The original Lunar Module pilot assigned to work with Conrad was Clifton C. Williams Jr., who was killed in October 1967 when the T-38 he was flying crashed near Tallahassee. When forming his crew, Conrad had wanted Alan L. Bean, a former student of his at the test pilot school, but had been told by Director of Flight Crew Operations Deke Slayton that Bean was unavailable due to an assignment to the Apollo Applications Program. After Williams's death, Conrad asked for Bean again, and this time Slayton yielded. Bean, 37 years old when the mission flew, had graduated from the University of Texas in 1955 with a degree in aeronautical engineering. Also a naval aviator, he was selected alongside Gordon in 1963, and first flew in space on Apollo 12. The three Apollo 12 crew members had backed up Apollo 9 earlier in 1969.

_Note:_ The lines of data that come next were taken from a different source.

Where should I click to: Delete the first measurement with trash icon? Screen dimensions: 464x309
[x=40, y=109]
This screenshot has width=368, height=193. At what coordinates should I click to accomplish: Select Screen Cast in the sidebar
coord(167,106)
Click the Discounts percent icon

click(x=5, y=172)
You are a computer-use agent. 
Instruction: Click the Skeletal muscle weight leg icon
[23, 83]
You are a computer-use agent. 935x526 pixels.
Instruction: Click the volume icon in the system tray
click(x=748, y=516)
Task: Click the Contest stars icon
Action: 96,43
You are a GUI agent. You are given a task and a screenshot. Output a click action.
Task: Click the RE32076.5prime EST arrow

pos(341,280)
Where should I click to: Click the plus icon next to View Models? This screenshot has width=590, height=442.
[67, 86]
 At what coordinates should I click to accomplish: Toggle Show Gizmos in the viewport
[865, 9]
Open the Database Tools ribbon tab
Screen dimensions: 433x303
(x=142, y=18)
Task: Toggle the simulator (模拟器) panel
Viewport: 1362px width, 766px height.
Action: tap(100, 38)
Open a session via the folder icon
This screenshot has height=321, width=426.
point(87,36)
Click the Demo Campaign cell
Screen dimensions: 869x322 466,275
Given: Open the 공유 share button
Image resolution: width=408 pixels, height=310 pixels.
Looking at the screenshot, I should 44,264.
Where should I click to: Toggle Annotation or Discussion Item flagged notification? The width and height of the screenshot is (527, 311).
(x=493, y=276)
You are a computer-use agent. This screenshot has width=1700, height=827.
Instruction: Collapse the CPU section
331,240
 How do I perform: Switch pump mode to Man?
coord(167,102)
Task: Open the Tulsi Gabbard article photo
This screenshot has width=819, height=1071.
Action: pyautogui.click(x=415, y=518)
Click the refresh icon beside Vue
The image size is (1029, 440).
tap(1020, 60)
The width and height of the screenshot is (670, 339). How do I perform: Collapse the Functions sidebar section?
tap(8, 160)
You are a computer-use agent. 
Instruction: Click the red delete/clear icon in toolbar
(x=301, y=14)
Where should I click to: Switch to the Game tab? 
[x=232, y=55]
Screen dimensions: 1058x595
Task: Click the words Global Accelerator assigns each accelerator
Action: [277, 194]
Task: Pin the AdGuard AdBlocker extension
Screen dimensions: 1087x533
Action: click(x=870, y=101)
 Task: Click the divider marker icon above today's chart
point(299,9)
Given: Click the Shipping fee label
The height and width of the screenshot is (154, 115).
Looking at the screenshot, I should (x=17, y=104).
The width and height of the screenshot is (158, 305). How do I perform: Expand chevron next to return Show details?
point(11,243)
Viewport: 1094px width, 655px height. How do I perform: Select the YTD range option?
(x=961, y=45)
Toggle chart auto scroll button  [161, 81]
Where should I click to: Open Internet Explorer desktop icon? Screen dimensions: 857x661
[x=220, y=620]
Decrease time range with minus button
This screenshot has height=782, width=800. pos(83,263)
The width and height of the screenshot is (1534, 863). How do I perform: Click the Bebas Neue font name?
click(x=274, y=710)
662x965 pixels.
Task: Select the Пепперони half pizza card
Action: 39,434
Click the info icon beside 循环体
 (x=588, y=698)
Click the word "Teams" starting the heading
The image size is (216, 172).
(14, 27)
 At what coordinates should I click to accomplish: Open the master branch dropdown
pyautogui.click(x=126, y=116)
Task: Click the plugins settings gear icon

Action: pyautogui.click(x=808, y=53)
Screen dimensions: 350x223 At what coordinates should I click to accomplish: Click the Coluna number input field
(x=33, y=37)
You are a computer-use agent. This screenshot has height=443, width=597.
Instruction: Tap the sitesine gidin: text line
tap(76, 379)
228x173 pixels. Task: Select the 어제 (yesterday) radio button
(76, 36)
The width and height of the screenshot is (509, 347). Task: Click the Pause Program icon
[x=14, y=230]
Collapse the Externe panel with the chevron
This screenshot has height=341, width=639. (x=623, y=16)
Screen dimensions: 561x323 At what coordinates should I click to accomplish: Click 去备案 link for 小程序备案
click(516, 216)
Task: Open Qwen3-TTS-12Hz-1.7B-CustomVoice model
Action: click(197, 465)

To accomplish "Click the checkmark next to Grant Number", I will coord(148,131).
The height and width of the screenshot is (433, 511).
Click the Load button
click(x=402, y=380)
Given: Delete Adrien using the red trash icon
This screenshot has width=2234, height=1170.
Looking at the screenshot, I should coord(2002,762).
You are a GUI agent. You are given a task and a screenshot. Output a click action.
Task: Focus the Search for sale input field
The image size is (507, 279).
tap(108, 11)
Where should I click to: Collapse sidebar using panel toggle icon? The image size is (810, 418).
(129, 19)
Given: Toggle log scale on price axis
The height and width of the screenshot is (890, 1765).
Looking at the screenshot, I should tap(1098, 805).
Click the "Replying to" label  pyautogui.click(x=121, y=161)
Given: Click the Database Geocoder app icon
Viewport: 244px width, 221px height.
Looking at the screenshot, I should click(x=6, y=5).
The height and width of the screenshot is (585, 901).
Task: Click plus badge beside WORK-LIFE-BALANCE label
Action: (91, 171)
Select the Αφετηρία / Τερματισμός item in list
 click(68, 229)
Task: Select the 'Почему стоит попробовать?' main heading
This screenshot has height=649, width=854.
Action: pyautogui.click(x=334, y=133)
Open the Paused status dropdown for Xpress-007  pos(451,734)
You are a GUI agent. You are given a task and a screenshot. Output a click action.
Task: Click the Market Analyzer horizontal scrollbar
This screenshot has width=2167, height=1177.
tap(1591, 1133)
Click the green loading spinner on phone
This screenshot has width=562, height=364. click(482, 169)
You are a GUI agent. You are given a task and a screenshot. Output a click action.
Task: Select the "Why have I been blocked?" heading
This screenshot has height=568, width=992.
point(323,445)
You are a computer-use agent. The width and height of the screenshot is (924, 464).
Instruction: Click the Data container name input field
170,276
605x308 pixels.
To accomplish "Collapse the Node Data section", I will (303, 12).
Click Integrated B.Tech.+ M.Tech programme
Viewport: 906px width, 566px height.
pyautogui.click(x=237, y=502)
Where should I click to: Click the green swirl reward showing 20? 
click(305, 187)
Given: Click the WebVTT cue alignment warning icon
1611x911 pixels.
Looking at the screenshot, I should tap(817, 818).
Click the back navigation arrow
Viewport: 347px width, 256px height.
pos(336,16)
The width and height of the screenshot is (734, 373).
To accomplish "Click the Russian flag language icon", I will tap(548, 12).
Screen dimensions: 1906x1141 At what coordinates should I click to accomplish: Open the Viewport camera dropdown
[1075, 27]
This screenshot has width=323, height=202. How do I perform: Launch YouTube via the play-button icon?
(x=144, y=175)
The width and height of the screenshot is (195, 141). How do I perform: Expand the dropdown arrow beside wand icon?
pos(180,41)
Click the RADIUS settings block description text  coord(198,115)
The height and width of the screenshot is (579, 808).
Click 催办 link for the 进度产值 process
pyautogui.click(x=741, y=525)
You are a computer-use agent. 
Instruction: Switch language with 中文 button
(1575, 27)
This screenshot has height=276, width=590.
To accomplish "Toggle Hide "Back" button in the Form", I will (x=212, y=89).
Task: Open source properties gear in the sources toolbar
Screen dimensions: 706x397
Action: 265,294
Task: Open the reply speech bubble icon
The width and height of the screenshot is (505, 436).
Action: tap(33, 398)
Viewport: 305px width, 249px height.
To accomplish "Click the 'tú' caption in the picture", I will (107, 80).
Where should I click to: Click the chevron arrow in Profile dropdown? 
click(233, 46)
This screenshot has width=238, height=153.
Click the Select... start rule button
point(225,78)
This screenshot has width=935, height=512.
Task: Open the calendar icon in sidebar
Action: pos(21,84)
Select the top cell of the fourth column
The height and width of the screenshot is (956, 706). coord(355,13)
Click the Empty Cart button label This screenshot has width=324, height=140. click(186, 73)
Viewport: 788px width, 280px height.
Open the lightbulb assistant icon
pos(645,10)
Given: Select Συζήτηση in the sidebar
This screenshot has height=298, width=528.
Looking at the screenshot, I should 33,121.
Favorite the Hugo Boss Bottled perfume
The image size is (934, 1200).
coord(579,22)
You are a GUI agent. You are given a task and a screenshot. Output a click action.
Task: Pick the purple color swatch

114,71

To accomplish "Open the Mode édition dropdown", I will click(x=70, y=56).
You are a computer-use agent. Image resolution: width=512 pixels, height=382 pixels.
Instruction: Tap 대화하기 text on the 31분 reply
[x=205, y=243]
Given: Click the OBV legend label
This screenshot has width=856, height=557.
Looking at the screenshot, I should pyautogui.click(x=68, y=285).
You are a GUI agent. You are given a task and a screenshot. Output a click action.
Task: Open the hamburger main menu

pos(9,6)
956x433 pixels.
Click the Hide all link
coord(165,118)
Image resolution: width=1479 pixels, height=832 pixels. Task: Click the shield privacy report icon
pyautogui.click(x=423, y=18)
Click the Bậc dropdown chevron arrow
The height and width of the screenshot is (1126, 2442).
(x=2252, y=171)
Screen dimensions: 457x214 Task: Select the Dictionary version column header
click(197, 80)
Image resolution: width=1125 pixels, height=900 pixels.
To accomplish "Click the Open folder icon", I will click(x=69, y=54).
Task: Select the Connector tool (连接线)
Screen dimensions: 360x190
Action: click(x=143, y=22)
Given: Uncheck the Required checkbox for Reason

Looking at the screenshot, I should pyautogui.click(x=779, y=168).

The Apollo 12 backup crew was David R. Scott as commander, Alfred M. Worden as Command Module pilot, and James B. Irwin as Lunar Module pilot. They became the crew of Apollo 15. For Apollo, a third crew of astronauts, known as the support crew, was designated in addition to the prime and backup crews used on projects Mercury and Gemini. Slayton created the support crews because James McDivitt, who would command Apollo 9, believed that, with preparation going on in facilities across the US, meetings that needed a member of the flight crew would be missed. Support crew members were to assist as directed by the mission commander. Usually low in seniority, they assembled the mission's rules, flight plan, and checklists, and kept them updated; For Apollo 12, they were Gerald P. Carr, Edward G. Gibson and Paul J. Weitz. Flight directors were Gerry Griffin, first shift, Pete Frank, second shift, Clifford E. Charlesworth, third shift, and Milton Windler, fourth shift. Flight directors during Apollo had a one-sentence job description, "The flight director may take any actions necessary for crew safety and mission success." Capsule communicators (CAPCOMs) were Scott, Worden, Irwin, Carr, Gibson, Weitz and Don Lind.

The landing site selection process for Apollo 12 was greatly informed by the site selection for Apollo 11. There were rigid standards for the possible Apollo 11 landing sites, in which scientific interest was not a major factor: they had to be close to the lunar equator and not on the periphery of the portion of the lunar surface visible from Earth; they had to be relatively flat and without major obstructions along the path the Lunar Module (LM) would fly to reach them, their suitability confirmed by photographs from Lunar Orbiter probes. Also desirable was the presence of another suitable site further west in case the mission was delayed, and the Sun would have risen too high in the sky at the original site for desired lighting conditions. The need for three days to recycle if a launch had to be scrubbed meant that only three of the five suitable sites found were designated as potential landing sites for Apollo 11, of which the Apollo 11 landing site in the Sea of Tranquility was the easternmost. Since Apollo 12 was to attempt the first lunar landing if Apollo 11 failed, both sets of astronauts trained for the same sites.